Integrate new pretranspose_b_array with extra fused transpose of B
This patch fuses the transposition taking place in Acl with the transformations done in arm_gemm (called pretranspose_b_array) if the underlying kernel and transform supports it. This should improve start-up time (as it's for constant Rhs matrices) and memory footprint. The transformations in arm_gemm are kernel specific.

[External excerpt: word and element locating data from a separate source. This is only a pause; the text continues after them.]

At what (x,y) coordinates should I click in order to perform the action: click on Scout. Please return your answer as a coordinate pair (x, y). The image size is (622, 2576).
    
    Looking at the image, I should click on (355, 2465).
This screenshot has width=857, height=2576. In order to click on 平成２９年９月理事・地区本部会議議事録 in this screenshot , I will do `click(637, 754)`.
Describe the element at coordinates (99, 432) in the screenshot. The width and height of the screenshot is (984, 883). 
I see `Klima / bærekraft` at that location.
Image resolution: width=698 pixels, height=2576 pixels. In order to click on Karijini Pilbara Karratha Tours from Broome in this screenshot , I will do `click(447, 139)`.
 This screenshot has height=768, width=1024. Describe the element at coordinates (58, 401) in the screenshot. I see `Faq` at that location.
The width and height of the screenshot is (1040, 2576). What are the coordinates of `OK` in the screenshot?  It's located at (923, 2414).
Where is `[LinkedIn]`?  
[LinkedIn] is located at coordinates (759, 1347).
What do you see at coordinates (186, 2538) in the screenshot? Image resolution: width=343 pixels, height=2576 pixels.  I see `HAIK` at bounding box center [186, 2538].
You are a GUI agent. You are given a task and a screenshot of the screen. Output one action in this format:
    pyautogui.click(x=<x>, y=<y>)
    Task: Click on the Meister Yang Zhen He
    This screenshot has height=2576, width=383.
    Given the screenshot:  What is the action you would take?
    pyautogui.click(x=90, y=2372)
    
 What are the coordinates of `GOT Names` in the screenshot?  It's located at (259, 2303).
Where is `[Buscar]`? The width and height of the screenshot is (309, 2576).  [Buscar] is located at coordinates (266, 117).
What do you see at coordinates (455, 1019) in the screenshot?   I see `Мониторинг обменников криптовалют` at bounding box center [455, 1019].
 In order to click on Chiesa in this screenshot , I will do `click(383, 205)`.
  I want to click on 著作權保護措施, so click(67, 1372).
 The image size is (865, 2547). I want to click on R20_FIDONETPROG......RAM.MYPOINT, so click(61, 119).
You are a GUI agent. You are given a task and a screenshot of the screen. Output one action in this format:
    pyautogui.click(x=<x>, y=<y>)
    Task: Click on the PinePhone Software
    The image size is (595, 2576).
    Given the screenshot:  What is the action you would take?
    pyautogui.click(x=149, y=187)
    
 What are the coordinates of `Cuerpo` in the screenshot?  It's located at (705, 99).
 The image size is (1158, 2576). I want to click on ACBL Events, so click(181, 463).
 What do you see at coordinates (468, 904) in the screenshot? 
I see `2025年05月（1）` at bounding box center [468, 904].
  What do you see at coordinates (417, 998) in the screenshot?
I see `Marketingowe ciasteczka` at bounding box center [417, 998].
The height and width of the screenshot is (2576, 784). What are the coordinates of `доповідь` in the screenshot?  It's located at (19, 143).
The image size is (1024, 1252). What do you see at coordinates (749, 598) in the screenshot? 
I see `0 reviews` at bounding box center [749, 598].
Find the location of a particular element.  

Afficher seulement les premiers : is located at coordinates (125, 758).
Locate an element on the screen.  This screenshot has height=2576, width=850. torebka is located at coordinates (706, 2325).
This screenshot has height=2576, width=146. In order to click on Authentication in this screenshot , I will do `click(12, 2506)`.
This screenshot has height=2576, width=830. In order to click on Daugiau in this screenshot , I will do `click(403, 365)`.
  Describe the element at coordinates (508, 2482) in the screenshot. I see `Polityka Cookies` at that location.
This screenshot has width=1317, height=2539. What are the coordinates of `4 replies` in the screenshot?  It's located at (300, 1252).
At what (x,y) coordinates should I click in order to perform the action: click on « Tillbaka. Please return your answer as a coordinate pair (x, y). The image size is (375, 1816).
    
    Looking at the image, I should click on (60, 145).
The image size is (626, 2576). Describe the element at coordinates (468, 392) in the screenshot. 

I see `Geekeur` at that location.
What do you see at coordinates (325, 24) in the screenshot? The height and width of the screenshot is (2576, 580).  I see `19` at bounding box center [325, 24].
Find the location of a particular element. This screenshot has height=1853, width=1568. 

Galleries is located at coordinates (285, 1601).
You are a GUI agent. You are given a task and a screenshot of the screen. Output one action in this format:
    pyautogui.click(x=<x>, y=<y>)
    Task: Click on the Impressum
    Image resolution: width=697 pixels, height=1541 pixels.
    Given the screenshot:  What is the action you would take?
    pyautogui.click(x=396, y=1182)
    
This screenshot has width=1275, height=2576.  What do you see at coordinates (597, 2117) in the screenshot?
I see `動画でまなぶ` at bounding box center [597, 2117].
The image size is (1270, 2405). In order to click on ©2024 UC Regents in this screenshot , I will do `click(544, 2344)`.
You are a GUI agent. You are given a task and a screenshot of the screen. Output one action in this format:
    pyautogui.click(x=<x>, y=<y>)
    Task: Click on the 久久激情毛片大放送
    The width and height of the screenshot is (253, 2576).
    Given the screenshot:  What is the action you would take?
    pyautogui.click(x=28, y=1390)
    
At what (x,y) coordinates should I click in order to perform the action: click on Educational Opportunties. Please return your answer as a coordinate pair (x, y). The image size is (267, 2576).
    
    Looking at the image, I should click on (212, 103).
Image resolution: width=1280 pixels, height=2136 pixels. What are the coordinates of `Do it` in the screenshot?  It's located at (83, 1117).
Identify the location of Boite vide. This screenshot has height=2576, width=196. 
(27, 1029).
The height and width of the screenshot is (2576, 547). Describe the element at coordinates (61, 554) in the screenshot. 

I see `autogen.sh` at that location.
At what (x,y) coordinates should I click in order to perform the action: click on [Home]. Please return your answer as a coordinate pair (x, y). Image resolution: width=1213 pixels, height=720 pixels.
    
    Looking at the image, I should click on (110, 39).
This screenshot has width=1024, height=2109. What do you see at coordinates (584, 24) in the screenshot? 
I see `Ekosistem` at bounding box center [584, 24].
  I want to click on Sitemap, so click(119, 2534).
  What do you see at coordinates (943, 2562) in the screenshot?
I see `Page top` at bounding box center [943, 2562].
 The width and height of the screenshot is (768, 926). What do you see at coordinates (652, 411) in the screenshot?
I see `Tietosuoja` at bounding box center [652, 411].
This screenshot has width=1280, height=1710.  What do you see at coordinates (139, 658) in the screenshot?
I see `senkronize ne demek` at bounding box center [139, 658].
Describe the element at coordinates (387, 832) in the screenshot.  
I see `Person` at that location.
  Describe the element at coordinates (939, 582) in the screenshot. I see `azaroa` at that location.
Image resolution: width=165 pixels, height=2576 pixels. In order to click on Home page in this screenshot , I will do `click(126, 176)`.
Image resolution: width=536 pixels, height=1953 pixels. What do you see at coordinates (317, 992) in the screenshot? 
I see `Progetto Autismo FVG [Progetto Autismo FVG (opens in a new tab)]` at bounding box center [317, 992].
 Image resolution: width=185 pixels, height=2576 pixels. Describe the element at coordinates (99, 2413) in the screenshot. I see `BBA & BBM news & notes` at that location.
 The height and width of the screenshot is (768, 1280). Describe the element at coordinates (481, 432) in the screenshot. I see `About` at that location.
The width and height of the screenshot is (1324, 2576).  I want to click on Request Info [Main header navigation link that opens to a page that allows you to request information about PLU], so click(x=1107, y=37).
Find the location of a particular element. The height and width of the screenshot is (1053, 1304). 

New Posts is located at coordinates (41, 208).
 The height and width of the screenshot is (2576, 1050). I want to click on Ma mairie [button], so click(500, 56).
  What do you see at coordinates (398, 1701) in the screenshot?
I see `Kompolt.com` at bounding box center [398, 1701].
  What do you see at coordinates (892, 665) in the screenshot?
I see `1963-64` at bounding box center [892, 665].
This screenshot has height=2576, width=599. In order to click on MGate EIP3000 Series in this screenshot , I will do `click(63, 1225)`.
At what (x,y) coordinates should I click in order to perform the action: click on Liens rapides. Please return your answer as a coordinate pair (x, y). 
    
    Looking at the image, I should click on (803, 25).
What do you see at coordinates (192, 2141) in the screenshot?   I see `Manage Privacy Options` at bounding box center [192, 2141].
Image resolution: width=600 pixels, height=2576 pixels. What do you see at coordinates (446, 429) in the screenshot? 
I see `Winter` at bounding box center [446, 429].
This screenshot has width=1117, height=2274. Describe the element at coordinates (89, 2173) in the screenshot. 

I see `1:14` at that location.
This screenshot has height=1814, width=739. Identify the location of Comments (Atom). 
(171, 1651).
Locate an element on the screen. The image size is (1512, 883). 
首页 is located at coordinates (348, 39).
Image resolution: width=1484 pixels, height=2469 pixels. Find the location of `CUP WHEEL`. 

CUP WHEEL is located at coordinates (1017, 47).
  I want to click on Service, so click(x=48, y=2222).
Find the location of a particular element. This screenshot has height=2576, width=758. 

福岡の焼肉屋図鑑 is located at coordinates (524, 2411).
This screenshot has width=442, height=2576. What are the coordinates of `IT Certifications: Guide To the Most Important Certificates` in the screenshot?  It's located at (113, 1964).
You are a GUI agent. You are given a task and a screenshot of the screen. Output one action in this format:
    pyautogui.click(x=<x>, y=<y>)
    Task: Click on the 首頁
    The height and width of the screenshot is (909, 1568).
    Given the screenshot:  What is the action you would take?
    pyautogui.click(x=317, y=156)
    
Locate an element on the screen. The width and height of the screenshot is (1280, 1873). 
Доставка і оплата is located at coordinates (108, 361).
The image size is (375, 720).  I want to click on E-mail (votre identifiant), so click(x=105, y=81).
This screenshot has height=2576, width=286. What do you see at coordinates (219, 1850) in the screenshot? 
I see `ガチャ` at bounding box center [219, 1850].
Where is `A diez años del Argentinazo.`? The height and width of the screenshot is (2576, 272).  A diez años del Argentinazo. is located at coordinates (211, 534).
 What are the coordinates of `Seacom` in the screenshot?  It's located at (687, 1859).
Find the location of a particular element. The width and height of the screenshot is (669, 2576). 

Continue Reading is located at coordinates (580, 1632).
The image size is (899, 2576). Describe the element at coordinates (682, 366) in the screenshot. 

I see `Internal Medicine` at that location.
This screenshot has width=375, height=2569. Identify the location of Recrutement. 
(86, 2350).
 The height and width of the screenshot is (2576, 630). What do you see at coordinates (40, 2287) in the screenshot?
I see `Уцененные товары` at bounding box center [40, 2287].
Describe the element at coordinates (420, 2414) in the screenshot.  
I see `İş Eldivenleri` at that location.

The Rhs matrix is transformed into certain layouts to improve the performance.
Resolves: COMPMID-6595
Change-Id: Id2932dd966e59f903c279417bebcea83d9a42464
Signed-off-by: Gunes Bayir <gunes.bayir@arm.com>
Reviewed-on: https://review.mlplatform.org/c/ml/ComputeLibrary/+/11144
Tested-by: Arm Jenkins <bsgcomp@arm.com>
Reviewed-by: Viet-Hoa Do <viet-hoa.do@arm.com>
Comments-Addressed: Arm Jenkins <bsgcomp@arm.com>
Benchmark: Arm Jenkins <bsgcomp@arm.com>
diff --git a/src/core/NEON/kernels/arm_gemm/gemm_hybrid.hpp b/src/core/NEON/kernels/arm_gemm/gemm_hybrid.hpp
index 436316c..a6c9677 100644
--- a/src/core/NEON/kernels/arm_gemm/gemm_hybrid.hpp
+++ b/src/core/NEON/kernels/arm_gemm/gemm_hybrid.hpp
@@ -1,5 +1,5 @@
/*
- * Copyright (c) 2017-2021 Arm Limited.
+ * Copyright (c) 2017-2021, 2024 Arm Limited.
*
* SPDX-License-Identifier: MIT
*
@@ -221,7 +221,9 @@
return roundup(_Nsize, strategy::out_width()) * roundup(_Ksize, strategy::k_unroll()) * _nmulti * sizeof(Toi);
}
- void pretranspose_B_array(void *in_buffer, const To *B, const int ldb, const int B_multi_stride) override {
+ void pretranspose_B_array(void *in_buffer, const To *B, const int ldb, const int B_multi_stride, bool transposed) override {
+ assert(!transposed);
+
Toi *buffer = reinterpret_cast<Toi *>(in_buffer);
_B_transposed = buffer;
strategy strat(_ci);
@@ -237,7 +239,7 @@
const unsigned int size = roundup(xmax-x0, strategy::out_width()) * k_size;
strat.transforms.PrepareB( buffer, B + (multi * B_multi_stride), ldb,
- x0, xmax, k0, kmax);
+ x0, xmax, k0, kmax, false);
buffer += size;
}